# TASK DESCRIPTION:
Write down the lines exactly as they appear, from the one that contains "Task: Click the F4 Spotlight search key" through the final line of the records, so that both ends are kept and no pictures come along.

══ INPUT FOR THIS TASK

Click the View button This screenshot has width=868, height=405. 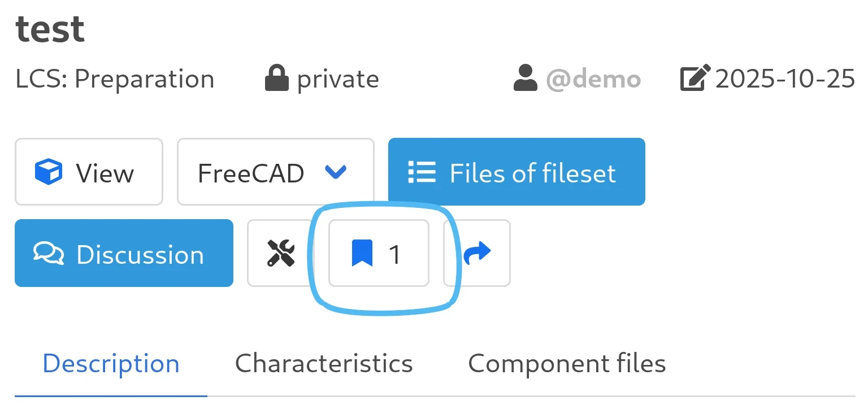tap(89, 171)
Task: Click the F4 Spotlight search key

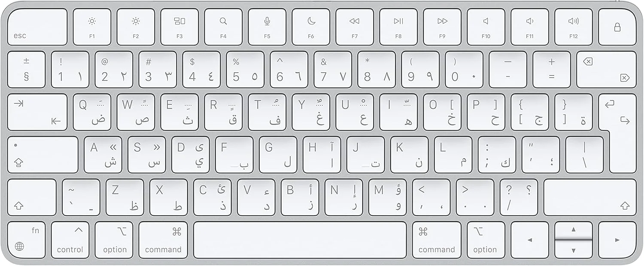Action: point(223,27)
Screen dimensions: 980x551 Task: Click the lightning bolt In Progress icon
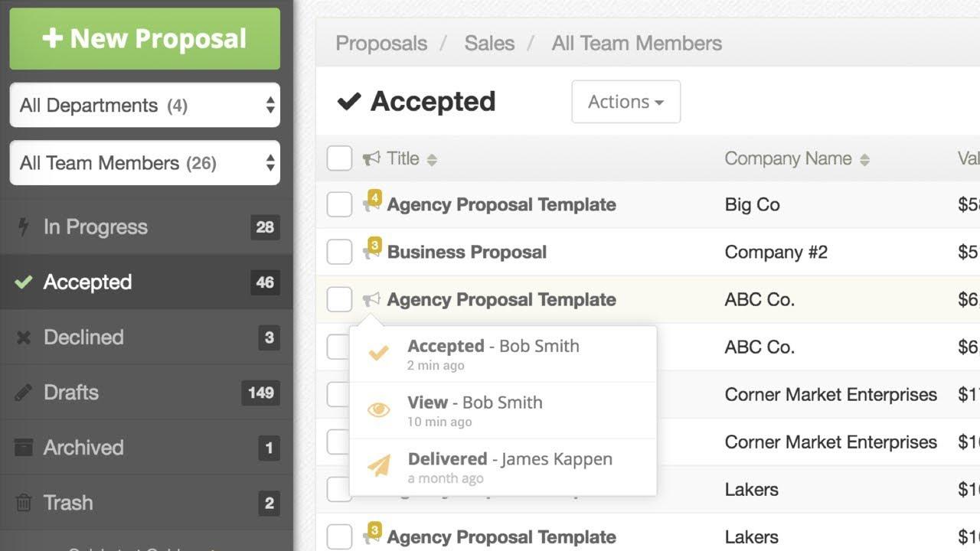24,227
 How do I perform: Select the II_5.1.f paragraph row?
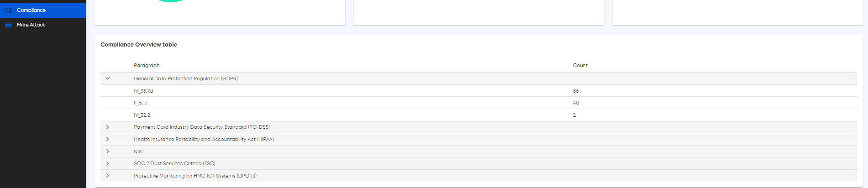pos(479,103)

════

# TASK SOLUTION:
Task: Click the F4 Spotlight search key

Action: point(223,27)
Screen dimensions: 980x551 Task: Click the lightning bolt In Progress icon
24,227
 How do I perform: Select the II_5.1.f paragraph row?
pos(479,103)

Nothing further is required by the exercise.